Puncak acara adalah Upacara Anak Ufah, di mana anak-anak Kayan ditabiskan oleh tetua adat dengan prosesi Ngetalau.

Dalam ritual ini, darah ayam jantan digunakan sebagai simbol kekuatan dan keberanian.

Tetua Adat kemudian memberikan petuah kepada para ibu agar senantiasa membimbing anak-anak mereka menjadi pribadi yang kuat dan berakhlak baik.

Sementara itu, Bupati Malinau, Wempi W Mawa, dalam sambutannya menyampaikan apresiasi tinggi atas pelestarian tradisi tersebut.

“Upacara Ufah ini bukan sekadar warisan budaya, tetapi juga pendidikan moral bagi generasi muda. Di sinilah nilai-nilai persaudaraan, penghormatan, dan kepemimpinan tumbuh dari akar budaya,” ujarnya disambut tepuk tangan meriah.

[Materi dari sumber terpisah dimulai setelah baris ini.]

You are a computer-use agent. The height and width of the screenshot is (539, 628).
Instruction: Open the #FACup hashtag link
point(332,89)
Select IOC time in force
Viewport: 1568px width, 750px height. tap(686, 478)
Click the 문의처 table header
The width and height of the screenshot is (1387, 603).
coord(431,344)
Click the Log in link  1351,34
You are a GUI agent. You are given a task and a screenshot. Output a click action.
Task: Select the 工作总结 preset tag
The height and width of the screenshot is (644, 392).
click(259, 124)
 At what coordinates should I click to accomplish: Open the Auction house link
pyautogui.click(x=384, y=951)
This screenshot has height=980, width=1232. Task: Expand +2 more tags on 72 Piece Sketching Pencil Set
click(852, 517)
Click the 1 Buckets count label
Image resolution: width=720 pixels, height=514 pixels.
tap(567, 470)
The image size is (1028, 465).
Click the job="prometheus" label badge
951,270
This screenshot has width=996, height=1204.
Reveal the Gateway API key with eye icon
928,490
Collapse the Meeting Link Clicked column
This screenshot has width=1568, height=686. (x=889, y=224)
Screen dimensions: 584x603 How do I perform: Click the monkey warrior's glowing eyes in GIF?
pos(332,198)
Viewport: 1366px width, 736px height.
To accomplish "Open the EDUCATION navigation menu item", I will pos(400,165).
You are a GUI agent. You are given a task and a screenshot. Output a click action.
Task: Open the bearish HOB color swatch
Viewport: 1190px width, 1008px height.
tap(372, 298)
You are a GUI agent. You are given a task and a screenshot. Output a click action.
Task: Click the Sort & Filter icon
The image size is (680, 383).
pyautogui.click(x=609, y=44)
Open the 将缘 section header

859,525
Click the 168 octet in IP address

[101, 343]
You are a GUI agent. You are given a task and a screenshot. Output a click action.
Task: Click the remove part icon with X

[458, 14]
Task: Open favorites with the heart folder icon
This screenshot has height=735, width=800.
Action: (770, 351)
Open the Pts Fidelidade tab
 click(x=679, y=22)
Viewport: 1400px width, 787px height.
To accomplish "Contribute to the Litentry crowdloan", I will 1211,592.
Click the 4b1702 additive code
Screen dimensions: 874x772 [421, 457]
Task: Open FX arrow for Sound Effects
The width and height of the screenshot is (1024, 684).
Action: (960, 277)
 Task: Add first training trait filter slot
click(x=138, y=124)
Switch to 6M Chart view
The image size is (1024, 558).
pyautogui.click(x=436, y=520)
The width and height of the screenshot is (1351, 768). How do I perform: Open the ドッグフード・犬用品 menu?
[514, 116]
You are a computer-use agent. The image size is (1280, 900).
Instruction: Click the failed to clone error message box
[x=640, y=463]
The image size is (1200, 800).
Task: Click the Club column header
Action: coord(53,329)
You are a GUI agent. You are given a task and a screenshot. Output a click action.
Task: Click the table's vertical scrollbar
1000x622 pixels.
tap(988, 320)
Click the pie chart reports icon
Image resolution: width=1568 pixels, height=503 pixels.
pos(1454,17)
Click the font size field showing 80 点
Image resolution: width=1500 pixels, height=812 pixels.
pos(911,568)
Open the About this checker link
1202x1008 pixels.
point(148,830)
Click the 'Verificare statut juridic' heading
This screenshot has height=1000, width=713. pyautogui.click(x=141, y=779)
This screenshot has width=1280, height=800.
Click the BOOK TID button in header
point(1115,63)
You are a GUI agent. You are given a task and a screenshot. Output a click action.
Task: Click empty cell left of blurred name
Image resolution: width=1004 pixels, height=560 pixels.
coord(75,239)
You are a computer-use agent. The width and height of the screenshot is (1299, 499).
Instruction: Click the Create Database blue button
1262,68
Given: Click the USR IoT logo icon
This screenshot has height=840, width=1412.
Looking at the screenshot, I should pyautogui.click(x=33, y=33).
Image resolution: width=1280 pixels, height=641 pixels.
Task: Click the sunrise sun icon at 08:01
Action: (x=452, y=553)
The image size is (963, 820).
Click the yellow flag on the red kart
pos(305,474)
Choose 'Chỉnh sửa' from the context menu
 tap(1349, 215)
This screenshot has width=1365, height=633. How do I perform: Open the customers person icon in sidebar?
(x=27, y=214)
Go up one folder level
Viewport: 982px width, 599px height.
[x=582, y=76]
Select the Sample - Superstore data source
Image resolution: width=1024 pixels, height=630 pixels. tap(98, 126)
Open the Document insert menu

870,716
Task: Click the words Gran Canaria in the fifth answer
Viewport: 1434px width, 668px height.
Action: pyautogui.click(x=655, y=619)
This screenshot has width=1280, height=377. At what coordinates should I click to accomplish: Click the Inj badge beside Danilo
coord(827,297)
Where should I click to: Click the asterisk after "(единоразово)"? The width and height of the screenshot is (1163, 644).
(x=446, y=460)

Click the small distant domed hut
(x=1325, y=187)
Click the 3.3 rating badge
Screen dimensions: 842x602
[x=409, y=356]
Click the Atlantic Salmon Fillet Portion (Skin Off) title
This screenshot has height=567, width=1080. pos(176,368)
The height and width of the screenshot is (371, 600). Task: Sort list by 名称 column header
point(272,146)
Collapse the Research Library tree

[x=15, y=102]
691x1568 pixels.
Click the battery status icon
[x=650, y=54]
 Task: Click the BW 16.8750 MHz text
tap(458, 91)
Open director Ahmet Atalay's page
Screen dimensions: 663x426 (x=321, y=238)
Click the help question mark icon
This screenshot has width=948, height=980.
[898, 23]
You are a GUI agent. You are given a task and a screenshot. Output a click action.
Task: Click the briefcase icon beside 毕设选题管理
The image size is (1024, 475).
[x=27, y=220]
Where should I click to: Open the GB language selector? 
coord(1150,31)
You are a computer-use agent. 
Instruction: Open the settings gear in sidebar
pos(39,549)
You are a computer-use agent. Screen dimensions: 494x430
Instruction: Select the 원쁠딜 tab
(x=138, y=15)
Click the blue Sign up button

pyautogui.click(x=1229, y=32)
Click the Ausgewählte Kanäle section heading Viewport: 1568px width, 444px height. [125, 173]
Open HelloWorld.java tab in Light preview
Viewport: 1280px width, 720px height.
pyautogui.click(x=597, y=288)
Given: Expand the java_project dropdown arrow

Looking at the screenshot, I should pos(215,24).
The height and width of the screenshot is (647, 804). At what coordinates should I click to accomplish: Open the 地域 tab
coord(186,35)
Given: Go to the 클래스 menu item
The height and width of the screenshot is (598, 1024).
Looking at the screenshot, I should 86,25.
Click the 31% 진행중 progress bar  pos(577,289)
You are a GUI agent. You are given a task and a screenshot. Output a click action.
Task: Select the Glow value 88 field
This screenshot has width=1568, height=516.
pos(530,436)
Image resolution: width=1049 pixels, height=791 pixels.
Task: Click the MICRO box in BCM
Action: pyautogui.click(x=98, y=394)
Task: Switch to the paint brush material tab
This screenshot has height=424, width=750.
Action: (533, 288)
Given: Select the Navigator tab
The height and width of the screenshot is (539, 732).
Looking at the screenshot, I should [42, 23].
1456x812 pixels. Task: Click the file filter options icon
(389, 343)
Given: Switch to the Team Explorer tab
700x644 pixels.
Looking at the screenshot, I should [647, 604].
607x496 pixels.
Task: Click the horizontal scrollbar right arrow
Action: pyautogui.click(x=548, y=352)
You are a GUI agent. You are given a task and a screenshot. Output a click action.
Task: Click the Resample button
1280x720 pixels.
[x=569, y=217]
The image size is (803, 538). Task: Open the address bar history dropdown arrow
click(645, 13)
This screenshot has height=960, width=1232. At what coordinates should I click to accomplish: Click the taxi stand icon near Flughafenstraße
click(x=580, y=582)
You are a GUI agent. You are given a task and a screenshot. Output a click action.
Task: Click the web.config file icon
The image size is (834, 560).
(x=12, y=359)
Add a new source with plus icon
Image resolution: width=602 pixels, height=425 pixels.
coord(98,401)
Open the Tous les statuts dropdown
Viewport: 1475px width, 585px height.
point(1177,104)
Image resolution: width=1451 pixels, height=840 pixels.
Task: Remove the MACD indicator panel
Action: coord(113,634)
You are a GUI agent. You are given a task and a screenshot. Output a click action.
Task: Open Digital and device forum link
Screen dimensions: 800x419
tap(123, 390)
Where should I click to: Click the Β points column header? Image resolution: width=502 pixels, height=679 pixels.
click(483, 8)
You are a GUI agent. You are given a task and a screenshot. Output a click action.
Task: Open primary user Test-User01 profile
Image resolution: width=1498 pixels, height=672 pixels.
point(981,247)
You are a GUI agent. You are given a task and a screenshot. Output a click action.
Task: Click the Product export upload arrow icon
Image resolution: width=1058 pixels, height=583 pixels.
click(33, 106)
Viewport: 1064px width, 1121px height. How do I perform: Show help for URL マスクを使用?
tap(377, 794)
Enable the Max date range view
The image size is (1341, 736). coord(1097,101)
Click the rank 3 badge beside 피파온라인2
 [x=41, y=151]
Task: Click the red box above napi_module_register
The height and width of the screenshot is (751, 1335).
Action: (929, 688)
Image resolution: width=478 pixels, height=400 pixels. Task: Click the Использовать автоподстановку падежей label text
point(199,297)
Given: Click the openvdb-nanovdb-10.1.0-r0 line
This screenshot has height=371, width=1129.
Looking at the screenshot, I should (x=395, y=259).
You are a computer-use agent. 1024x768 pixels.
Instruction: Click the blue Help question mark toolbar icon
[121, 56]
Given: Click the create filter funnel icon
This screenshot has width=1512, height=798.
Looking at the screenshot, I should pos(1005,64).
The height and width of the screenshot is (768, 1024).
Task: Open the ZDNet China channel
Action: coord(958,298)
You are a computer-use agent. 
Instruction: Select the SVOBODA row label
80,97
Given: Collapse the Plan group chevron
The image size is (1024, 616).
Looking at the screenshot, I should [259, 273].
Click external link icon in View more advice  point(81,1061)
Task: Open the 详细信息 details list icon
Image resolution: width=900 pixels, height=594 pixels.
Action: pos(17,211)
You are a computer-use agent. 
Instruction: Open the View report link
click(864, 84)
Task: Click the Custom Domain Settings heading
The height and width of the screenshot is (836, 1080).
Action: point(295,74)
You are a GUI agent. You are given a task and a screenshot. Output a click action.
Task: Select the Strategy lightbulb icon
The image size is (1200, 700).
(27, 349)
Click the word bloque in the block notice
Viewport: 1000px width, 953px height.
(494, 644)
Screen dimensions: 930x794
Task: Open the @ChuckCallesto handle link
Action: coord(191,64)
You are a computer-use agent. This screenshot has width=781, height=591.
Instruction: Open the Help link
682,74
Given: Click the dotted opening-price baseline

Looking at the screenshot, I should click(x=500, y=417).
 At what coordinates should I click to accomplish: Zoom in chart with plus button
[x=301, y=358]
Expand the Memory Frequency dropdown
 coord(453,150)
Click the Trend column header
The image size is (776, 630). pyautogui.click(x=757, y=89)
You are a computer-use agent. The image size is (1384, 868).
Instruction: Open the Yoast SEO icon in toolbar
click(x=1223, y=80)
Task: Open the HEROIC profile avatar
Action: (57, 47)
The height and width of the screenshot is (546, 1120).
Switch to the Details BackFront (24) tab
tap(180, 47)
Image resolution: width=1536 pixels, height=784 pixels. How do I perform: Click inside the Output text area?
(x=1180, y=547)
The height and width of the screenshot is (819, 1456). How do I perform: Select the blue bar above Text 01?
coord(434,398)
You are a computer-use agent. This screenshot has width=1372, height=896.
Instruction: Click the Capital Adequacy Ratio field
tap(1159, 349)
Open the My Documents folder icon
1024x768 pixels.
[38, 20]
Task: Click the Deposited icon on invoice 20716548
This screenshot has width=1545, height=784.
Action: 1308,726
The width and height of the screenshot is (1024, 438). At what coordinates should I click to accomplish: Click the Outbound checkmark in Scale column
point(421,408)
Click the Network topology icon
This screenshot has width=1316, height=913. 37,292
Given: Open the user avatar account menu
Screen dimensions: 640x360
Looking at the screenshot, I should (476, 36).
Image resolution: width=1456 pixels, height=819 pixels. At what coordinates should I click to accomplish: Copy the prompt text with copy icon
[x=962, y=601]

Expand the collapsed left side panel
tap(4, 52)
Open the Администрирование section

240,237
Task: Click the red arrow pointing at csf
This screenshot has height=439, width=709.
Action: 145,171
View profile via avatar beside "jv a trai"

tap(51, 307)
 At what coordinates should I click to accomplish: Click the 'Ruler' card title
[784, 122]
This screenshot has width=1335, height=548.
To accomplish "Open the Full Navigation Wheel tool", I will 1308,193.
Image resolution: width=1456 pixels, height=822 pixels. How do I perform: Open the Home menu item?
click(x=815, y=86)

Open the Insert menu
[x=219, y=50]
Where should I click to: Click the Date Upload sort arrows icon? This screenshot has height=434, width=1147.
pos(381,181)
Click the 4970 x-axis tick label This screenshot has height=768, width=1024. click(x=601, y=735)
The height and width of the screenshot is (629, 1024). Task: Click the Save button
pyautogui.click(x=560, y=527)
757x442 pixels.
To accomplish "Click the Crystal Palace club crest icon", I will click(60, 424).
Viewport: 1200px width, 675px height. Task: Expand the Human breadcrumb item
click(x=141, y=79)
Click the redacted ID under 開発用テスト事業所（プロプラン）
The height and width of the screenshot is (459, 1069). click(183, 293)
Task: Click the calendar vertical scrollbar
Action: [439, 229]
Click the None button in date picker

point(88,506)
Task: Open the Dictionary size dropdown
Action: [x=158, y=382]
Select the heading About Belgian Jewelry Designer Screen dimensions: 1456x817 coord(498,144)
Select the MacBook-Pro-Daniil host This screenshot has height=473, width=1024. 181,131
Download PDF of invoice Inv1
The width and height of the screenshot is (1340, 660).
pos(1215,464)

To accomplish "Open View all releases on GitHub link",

Usai sambutan, digelar tarian massal yang melibatkan seluruh warga Kayan bersama Bupati dan FKPD sebagai simbol kebersamaan dan persatuan masyarakat Malinau.

Menandai berakhirnya ritual, Bakin Kelikah dicabut oleh para tetua adat sebagai tanda bahwa upacara Ufah telah selesai.

Suasana hangat dan penuh persaudaraan menjadi penanda kuat bahwa nilai-nilai budaya lokal masih berdenyut kuat di tanah Malinau.

“Inilah Malinau, tempat di mana adat, budaya, dan pemerintahan berjalan seiring dalam semangat IRAU,” tutup Wempi W Mawa.

Melalui pelaksanaan Upacara Adat Ufah dalam rangka Festival IRAU ke-11 dan HUT ke-26 Kabupaten Malinau, Suku Dayak Kayan menunjukkan bahwa warisan leluhur tetap hidup, relevan, dan menjadi fondasi harmoni masyarakat perbatasan di era modern.